I spent the weekend in a gorgeous place in the middle of the desert, learning about abandoned mines and the Nevada State Fossil–the Ichthyosaur. We had originally picked Berlin-Ichthyosaur State Park as a place to basically get away from home, do some Vanagon camping, and not deal with Life Stuff for a few days.
It may have worked a little better than I expected.
I knew our cell service might be a little spotty on the trip, but I will tell you that Nevada has way better service in what I call their “boonies” than California does in ours. Maybe because there’s more of it? I can’t get connected basically anywhere in the Sierras, but get me across the state line, and…boom! I can do google searches and play with social media as much as I want. And I had kind of figured that in the State Park, there would be rangers, so there would be service. Nope. From Friday night to Sunday late afternoon when we left–not a sign of the Internet or anything from or about the outside world. So, seriously. Zero. Life. Stuff.
It was a little weird. I didn’t actually miss it; there’s a lot about the world these days that I don’t mind tuning out from. But I did notice how often my brain would, just in any moment of silence, drop into that groove that had me almost reflexively reaching for my phone. A gap of ideas as I was working on a chapter, a question of trivia that my husband and I didn’t know the answer to, a picture I wanted to share on Facebook. It was, honestly, a lesson in the mindfulness part of well…mindfulness–Wow! Look how often I’m doing that.
And can I tell you how fast I was writing? I know–we all know–how distracting the internet can be when we’re supposed to be putting words on a page. I get that, but I also tell myself some version of the “I can handle it, and I can quit anytime” storyline. But both Saturday and Sunday mornings, while my husband was out on his bike, I draft or revised an entire short chapter in about an hour and a half. Seriously. We woke up really, because the Vanagon has no curtains, and the sun comes right in the windows. I don’t move really quickly, but by 7:30 or so, my husband had hit the road (not literally, thank goodness–been there, done that!), and I was writing. By 9:00, I had the chapter done. And I hadn’t noticed the time passing, not at all. I would think, okay, that’s a chapter–it must be 11:00 or even noon. Nope. Not even close. I wasn’t looking up, I wasn’t looking around, I wasn’t looking beyond the pinyon pines at the edge of our campsite.

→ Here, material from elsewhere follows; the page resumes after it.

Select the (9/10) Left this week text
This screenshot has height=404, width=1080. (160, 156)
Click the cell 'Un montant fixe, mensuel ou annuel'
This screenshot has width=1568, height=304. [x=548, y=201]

The other thing that happened was that I ran out of books. I know, right? Catastrophe. Partly, it was because we were both doing a lot of laying around and reading, and partly it was because we ended up with a minor charging problem, and I couldn’t get to my kindle for a few hours. Know what I did? I sat in my beach chair under the shade cover, head back against one of the pillars, and–for an hour or two–either stared out at those trees and thought, or closed my eyes and dozed. I didn’t even have my phone with me.
I know. No big revelations here. There’s enough talk on the very Internet we should spend less time on, about how we should spend less time on the Internet. And they’re right. But maybe, after this trip, I know just a little more deeply that they’re right.
So…what am I doing about it? No promises about how long this will last, but for now and maybe for a little past now, I’m going to disconnect a little more. This is going to be a challenge–in part, just because I’m trying to take apart a habit. Also, though, as toxic as all the crap in DC is, I believe it’s important for me to stay in touch with it, to know when it’s my turn to dial my Senators, to call out the idiots and say, “We see you.” But my new mantra is going to be, “Right now, I’m doing X,” meaning, I’m doing one thing, and being on my phone simultaneously, in whatever form, is doing two things. I’m going to put it away more frequently, turn it off, delay checking in with whatever my brain thinks I should be checking in with.
And I’m going to see–when I’m not in the desert, when I’m not on a weekend, when I’ve gone longer than two days–how it feels.